= TASK INSTRUCTIONS =
Please write out, exactly, every line of the listing from its first line through the one that includes "Task: Click the Pro Monthly heading".
################
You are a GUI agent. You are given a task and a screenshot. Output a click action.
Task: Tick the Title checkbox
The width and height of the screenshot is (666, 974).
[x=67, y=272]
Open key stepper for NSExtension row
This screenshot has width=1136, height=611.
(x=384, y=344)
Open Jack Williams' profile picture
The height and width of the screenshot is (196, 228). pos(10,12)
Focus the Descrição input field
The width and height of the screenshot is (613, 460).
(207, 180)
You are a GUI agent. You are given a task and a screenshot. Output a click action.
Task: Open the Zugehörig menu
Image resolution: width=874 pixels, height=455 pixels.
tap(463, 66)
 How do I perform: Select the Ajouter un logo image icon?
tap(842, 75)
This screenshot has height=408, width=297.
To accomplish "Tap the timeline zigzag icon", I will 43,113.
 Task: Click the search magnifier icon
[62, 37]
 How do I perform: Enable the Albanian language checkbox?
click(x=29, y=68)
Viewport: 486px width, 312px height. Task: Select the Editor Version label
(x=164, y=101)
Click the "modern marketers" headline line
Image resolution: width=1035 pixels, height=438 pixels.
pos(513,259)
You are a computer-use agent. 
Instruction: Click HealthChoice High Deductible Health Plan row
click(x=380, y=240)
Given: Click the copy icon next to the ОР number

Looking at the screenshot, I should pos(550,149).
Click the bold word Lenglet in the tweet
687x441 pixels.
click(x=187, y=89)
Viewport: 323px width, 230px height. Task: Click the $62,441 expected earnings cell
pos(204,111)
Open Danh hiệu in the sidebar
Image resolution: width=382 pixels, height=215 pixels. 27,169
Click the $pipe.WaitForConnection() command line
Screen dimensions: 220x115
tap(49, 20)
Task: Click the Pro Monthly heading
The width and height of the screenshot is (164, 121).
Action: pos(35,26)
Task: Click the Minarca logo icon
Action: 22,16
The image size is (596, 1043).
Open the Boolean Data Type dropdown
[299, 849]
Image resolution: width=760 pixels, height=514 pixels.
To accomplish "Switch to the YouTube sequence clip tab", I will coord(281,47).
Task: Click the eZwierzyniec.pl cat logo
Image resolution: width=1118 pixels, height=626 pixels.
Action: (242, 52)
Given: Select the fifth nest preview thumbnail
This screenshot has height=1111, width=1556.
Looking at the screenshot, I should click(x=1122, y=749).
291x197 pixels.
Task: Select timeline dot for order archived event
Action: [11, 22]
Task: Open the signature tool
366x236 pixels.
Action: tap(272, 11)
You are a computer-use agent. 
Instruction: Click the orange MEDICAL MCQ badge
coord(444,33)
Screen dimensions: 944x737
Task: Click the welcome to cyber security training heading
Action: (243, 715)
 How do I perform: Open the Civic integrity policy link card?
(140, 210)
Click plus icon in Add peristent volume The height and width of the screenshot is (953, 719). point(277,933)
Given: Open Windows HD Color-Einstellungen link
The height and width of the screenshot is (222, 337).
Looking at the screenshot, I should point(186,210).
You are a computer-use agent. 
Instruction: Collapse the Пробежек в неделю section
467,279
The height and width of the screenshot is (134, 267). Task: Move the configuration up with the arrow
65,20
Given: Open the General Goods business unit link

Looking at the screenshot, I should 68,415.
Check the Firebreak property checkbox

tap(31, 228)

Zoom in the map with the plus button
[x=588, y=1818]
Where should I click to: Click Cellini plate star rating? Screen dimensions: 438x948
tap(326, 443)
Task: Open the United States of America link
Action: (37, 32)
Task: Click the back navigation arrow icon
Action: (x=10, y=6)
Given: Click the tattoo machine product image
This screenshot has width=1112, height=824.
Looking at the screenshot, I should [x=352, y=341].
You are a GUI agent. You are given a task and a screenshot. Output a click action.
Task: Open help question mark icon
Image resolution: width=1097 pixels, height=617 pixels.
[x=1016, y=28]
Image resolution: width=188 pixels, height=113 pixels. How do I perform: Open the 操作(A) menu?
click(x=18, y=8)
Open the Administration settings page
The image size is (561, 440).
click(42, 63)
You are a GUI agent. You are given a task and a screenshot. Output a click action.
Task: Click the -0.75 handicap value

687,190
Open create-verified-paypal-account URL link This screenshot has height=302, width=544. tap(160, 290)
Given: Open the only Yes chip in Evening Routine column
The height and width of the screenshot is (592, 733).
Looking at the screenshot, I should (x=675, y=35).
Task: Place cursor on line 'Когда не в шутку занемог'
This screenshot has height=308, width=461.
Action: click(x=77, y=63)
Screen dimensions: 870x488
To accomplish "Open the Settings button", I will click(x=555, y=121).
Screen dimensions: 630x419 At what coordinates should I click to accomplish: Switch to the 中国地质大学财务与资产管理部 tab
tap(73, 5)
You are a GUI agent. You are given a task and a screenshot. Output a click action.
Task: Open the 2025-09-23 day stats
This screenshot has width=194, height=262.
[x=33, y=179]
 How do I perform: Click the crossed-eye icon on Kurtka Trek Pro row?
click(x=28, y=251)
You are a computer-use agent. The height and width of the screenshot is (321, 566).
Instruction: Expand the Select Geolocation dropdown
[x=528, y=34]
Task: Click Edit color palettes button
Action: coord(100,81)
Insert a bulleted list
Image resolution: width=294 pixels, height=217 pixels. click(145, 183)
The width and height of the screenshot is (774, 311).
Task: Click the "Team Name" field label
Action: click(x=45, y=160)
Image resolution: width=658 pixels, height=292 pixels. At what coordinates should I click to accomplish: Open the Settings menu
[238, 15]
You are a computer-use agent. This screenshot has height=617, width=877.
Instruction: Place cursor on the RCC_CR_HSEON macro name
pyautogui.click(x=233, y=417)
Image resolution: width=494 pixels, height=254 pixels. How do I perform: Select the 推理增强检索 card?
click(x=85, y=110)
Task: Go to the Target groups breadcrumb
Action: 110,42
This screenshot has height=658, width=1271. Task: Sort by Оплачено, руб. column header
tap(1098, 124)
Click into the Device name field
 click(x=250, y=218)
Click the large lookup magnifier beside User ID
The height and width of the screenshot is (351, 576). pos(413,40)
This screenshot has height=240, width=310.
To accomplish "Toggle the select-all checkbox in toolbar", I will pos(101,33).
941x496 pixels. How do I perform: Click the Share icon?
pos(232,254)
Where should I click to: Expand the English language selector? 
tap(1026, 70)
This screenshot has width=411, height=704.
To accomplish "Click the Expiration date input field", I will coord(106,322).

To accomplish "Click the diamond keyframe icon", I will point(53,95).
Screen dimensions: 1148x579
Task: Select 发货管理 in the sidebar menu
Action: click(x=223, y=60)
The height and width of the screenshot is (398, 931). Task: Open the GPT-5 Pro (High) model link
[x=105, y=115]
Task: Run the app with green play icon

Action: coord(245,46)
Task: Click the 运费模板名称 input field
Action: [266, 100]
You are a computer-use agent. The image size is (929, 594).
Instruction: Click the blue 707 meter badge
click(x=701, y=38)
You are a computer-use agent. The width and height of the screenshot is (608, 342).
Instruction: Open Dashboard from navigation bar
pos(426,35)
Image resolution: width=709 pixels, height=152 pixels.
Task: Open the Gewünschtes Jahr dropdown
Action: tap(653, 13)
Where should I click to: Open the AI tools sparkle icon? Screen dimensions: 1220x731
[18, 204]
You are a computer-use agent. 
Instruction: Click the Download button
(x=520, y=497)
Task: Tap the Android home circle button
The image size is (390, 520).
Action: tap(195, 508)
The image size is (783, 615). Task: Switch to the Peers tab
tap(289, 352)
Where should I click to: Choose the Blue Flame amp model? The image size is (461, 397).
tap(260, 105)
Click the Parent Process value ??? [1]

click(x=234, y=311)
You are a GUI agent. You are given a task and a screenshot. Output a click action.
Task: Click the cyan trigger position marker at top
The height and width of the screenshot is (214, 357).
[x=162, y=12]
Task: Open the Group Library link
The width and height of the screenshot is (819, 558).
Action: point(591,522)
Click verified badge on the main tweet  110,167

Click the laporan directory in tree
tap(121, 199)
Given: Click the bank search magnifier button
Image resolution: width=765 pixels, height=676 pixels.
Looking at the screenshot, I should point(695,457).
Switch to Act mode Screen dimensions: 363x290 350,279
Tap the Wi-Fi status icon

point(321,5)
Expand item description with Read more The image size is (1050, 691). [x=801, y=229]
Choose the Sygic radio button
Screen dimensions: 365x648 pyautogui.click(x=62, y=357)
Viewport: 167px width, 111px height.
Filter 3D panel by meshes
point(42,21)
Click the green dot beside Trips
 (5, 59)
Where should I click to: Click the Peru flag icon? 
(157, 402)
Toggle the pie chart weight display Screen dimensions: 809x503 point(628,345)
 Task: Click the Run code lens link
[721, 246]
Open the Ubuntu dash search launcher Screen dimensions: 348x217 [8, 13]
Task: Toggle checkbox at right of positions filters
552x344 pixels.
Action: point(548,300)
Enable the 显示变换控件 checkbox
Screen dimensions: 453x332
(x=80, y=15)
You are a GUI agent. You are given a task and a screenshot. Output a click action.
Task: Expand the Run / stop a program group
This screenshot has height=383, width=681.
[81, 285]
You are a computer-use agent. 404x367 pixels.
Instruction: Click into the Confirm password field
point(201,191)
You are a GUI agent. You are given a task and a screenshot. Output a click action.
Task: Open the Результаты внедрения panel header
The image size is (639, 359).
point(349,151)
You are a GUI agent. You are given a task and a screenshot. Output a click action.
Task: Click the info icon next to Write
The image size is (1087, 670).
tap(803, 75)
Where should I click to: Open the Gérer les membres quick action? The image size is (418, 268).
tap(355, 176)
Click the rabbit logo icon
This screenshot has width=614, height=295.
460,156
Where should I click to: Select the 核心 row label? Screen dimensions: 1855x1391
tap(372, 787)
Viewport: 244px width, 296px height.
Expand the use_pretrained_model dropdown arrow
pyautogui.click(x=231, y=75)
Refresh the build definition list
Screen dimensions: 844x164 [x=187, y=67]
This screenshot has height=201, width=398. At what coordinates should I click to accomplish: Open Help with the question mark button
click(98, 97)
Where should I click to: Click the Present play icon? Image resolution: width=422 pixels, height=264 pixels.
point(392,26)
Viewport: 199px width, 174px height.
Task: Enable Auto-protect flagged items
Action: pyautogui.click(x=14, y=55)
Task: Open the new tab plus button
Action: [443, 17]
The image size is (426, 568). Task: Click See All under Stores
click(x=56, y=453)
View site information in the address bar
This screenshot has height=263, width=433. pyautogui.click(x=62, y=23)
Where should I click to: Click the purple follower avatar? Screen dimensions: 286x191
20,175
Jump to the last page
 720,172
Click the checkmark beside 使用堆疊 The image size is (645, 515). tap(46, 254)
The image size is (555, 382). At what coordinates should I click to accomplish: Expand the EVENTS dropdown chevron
################
= OUTPUT FOR THIS EXERCISE =
You are a GUI agent. You are given a task and a screenshot. Output a click action.
Task: Tick the Title checkbox
The width and height of the screenshot is (666, 974).
[x=67, y=272]
Open key stepper for NSExtension row
This screenshot has width=1136, height=611.
(x=384, y=344)
Open Jack Williams' profile picture
The height and width of the screenshot is (196, 228). pos(10,12)
Focus the Descrição input field
The width and height of the screenshot is (613, 460).
(207, 180)
You are a GUI agent. You are given a task and a screenshot. Output a click action.
Task: Open the Zugehörig menu
Image resolution: width=874 pixels, height=455 pixels.
tap(463, 66)
 How do I perform: Select the Ajouter un logo image icon?
tap(842, 75)
This screenshot has height=408, width=297.
To accomplish "Tap the timeline zigzag icon", I will 43,113.
 Task: Click the search magnifier icon
[62, 37]
 How do I perform: Enable the Albanian language checkbox?
click(x=29, y=68)
Viewport: 486px width, 312px height. Task: Select the Editor Version label
(x=164, y=101)
Click the "modern marketers" headline line
Image resolution: width=1035 pixels, height=438 pixels.
pos(513,259)
You are a computer-use agent. 
Instruction: Click HealthChoice High Deductible Health Plan row
click(x=380, y=240)
Given: Click the copy icon next to the ОР number

Looking at the screenshot, I should pos(550,149).
Click the bold word Lenglet in the tweet
687x441 pixels.
click(x=187, y=89)
Viewport: 323px width, 230px height. Task: Click the $62,441 expected earnings cell
pos(204,111)
Open Danh hiệu in the sidebar
Image resolution: width=382 pixels, height=215 pixels. 27,169
Click the $pipe.WaitForConnection() command line
Screen dimensions: 220x115
tap(49, 20)
Task: Click the Pro Monthly heading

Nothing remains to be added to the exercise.